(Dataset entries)
▼▼▼

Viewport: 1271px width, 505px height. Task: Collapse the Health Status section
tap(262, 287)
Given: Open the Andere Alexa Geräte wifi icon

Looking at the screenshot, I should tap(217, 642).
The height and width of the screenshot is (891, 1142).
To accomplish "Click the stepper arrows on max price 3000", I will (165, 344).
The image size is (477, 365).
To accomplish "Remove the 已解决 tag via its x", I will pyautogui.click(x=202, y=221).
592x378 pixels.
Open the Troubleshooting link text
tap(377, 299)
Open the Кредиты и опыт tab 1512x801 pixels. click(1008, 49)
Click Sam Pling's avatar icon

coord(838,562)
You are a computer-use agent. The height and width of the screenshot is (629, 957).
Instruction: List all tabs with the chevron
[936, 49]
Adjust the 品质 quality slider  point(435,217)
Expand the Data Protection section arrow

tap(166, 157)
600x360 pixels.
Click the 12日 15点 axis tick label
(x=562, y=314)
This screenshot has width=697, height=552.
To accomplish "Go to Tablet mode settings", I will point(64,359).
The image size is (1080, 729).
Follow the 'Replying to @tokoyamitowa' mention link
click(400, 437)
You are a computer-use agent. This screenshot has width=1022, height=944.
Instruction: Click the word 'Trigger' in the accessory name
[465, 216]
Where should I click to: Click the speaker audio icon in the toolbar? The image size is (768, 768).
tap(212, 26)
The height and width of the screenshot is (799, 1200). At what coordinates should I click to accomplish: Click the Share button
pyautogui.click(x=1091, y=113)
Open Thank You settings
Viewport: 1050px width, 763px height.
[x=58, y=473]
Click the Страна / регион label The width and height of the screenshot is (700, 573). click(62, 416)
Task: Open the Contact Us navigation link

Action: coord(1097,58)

▲▲▲

◆ **Activity**: If a line above holds the string "This", return it as it stands.

◆ **Exercise response**:
This screenshot has width=697, height=552.
You are a computer-use agent. This screenshot has width=1022, height=944.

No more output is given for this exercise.